Rent a poorly maintained apartment, with nothing to show for it years later, or have the opportunity to own one’s own home. That was the draw to 200-300 families who moved into Brightmoor Homes.
Over a five-year period, three- and four-bedroom homes were constructed in the Brightmoor Neighborhood. The tax credits for these homes was provided under the condition that they would be affordable to low- and moderate-income households. Residents were promised home ownership after a 15-year rental period; nonetheless, they have never had the opportunity to purchase their homes.
Regulatory Agreements, filed with the State of Michigan, required that homes were rented for 15 years, after which the homes were to be made available to residents. The first 50 homes have hit that 15-year mark but nothing has happened.
Some residents are living in homes that have been foreclosed and are now owned by the Detroit Land Bank.
In a June 2017 article Crain’s quoted Arthur Jemison, director of Detroit’s Housing and Revitalization, as pointing out that if the property is no longer affordable, and the transition to other types of housing is mishandled, the City of Detroit would have to repay the U.S. Department of Housing and Urban Development (HUD) for the Federal HOME funds used on the project. This, plus $500,000 advanced by a bank, means there is an outstanding debt of two-and-a-half million dollars!
Detroit Eviction Defense is working alongside these Brightmoor residents and endorse their demand to gain the home ownership they were promised.
Background to the Brightmoor “lease to own” Story
In 1989 the Northwest Detroit Neighborhood Development (NDND) took as its mission “building affordable housing in the Brightmoor area.” The neighborhood is a four-square mile area (Puritan on the north, Fullerton on the south, Telegraph Road on the west and Evergreen/Westwood on the east).
With a commitment to “planning, promoting and building a safe, diverse and economically robust community, distinguished by attractive and well-constructed homes, excellent schools, and beautiful parks,” NDND received low-interest loans from the City of Detroit (borrowing federal HOME funds ), Detroit Funders’ Collaborative and SEEDCO. The National Equity Fund became “Limited Partners” by purchasing Federal Low Income Housing Tax Credits awarded by Michigan State Housing Development Authority (MSHDA).
Ten years later NDND was able to bring together neighborhood organizations in the Brightmoor Alliance “to pool their resources and strategically spearhead the revitalization and redevelopment of Brightmoor together.” They hired the Katherine Beebe & Associates consulting firm to prepare the first phase, using the Community Reinvestment Strategy–compiled in 1998—to examine the city’s land use and the Brightmoor Community Neighborhood Plan, approved in June 1998 by the Bright Futures for Brightmoor Community and United Way Community Services. By 2001 the Alliance approved the amended strategy. NDND, Motor City Blight Busters and other developers were then asked to submit proposals to implement the strategy to the Alliance’s Steering Committee.
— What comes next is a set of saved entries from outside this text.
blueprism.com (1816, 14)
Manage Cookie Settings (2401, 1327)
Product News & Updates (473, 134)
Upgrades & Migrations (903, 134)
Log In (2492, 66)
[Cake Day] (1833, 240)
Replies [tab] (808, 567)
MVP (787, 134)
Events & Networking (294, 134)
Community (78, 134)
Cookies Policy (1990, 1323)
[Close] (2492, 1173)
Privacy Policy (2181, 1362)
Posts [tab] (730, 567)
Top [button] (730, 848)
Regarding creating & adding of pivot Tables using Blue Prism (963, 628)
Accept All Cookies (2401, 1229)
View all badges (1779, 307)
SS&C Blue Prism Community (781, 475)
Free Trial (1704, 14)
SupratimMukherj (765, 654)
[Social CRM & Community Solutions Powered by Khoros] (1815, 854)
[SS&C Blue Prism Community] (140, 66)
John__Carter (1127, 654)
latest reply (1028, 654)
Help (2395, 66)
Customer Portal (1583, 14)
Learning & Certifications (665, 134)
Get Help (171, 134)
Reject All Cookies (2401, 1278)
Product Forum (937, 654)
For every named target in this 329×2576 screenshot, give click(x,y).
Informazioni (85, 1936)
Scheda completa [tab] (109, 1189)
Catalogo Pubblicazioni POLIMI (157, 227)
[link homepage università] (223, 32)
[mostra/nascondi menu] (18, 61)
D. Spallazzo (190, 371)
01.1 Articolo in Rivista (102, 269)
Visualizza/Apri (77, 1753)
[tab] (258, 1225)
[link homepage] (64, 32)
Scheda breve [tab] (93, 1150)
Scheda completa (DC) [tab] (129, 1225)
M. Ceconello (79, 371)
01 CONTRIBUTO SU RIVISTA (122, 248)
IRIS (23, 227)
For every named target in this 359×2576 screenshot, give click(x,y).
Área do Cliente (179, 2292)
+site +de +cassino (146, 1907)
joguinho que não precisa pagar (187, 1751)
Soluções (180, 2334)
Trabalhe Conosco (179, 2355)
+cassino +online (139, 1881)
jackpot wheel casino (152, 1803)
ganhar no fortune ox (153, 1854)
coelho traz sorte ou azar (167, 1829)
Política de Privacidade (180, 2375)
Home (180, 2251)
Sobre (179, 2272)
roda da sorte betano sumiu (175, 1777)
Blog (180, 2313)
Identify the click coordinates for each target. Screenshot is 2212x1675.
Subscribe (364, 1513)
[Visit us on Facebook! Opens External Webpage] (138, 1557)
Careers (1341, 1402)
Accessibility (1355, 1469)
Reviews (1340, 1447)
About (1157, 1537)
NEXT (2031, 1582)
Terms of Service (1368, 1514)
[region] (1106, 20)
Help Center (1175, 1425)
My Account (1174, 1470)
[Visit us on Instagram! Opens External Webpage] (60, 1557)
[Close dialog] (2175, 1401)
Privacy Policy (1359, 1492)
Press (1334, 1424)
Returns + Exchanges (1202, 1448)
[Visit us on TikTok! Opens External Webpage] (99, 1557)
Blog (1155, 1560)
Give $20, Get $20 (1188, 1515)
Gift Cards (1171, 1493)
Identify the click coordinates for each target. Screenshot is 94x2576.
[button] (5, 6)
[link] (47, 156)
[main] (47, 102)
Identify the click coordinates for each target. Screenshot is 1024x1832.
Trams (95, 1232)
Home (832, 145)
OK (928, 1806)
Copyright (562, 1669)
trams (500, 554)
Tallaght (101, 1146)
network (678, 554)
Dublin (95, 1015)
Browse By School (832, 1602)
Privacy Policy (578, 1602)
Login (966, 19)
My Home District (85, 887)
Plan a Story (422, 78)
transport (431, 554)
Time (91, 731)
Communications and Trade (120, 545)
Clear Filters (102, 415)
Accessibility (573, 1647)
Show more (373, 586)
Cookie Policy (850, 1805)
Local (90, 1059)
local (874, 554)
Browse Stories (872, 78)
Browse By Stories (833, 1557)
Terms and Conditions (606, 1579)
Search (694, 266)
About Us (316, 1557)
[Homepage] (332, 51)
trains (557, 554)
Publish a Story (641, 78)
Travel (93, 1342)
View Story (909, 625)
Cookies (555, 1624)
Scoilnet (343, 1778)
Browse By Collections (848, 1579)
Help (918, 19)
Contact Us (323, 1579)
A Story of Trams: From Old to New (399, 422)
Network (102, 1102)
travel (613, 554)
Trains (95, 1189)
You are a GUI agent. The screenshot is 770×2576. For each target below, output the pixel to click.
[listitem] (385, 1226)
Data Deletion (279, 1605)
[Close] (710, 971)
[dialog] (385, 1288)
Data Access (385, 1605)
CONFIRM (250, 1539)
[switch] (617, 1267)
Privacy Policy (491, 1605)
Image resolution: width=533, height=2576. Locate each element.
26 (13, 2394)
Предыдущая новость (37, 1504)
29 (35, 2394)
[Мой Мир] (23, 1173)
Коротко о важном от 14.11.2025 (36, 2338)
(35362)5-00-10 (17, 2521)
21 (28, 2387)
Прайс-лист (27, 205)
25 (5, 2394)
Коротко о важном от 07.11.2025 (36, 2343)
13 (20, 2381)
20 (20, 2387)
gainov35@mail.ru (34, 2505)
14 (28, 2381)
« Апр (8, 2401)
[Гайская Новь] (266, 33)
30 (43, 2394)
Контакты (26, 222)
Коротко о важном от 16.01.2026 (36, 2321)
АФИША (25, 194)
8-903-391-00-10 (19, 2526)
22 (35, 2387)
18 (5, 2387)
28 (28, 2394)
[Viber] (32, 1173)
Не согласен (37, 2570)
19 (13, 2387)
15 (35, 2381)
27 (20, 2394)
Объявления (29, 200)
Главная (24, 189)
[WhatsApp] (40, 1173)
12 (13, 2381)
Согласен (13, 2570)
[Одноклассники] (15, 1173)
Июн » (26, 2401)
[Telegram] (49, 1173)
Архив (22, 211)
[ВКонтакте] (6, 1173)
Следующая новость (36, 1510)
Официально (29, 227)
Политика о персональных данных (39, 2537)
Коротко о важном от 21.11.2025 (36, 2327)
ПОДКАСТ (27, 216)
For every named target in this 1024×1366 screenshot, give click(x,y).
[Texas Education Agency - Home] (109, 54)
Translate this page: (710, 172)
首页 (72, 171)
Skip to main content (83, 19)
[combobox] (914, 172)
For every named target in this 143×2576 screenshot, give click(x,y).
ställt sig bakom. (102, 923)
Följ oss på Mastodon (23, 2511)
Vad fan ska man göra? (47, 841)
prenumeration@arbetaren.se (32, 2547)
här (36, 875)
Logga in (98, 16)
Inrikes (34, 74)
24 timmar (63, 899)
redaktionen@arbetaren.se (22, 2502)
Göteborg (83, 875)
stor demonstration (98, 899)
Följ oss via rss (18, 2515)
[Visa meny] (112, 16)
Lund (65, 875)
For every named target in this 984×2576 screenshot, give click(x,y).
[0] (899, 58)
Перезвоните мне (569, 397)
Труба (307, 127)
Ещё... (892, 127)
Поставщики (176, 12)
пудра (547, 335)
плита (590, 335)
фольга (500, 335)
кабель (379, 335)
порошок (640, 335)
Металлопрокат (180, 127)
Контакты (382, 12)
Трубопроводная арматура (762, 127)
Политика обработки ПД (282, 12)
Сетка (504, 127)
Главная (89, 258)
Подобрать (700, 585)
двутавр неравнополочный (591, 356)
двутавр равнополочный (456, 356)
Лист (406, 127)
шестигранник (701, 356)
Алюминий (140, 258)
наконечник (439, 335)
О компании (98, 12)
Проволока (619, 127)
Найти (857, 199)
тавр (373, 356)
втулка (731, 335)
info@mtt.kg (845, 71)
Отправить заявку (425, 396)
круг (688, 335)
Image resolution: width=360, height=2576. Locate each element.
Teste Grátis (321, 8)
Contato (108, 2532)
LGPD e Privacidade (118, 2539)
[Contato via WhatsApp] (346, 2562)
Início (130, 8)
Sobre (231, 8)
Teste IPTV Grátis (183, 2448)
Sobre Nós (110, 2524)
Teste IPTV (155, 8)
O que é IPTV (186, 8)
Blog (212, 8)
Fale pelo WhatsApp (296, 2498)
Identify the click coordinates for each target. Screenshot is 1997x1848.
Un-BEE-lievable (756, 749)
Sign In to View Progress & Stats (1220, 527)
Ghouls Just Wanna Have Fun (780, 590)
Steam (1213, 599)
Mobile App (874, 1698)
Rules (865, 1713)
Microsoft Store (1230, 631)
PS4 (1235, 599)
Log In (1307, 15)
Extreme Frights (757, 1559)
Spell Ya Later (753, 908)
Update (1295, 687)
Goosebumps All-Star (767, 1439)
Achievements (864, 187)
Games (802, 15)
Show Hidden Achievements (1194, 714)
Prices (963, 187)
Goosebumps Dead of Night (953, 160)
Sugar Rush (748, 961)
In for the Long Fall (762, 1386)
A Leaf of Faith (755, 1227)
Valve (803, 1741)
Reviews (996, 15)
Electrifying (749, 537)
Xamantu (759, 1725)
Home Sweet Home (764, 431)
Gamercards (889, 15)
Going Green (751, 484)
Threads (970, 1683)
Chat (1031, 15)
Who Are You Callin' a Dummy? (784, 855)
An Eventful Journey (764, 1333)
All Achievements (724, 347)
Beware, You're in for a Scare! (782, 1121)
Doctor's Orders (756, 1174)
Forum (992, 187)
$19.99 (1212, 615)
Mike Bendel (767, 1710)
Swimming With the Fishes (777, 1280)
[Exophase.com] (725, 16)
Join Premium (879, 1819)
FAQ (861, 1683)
In mid-2003 NDND announced a “Ground Blessing” event where families would soon move into the first five of 50 three- and four-bedroom homes.
Brightmoor Homes II, was moving ahead with 50 more homes to be completed by the fall of 2003. For this phase, the State of Michigan awarded Low Income Housing Tax Credits worth $8.9-million. These were purchased by Michigan Capital Fund for Housing. Low interest loans were made through the City of Detroit’s HOME program and loans from Charter One Bank. Once again, under the Federal Low Income Housing Tax Credit Program, the houses needed to be rented by Low- to Moderate-Income families for 15 years. If a family moved out, the next would pick up where the first one left off and the new resident would have the option of buying when the clock ran out.
Many were informed by the then management company — Management Systems — that 25% of their rent would go toward their mortgage. But this was a verbal promise, not a written one.
Over the next three years, two additional phases were build using similar funding sources. Regulatory agreements differ slightly from one phase to another, but the “lease-to-own” promise continued throughout. All homes were advertised as “well constructed and beautifully landscaped,” with wall-to-wall carpeting, garbage disposal, dishwasher, stove/refrigerator, washer/dryer hook ups and central air conditioning. It was advertised as “professionally managed” by the Keystone Management Group.
By 2018 NDND boasted that the Brightmoor Revitalization Strategy has been able to plan and build a renewed community of housing and commerce in the area. But several homes have serious problems that are seemingly beyond the capacity of the maintenance staff to repair. For example, in the February rainstorm, some foundations cracked and raw sewerage poured into basements.
Now those living in these homes are faced with a huge debt that stands in the way of their owning their homes at an affordable price. Additionally many of the homes are in need of serious repair.
These residents have put more than $100,000 into renting homes and have little to show for it. Given that the City of Detroit has provided significant tax breaks and land to Dan Gilbert and the Mike Ilitch enterprises, what can the City do to make sure these longtime residents have the safe and affordable homes they were promised?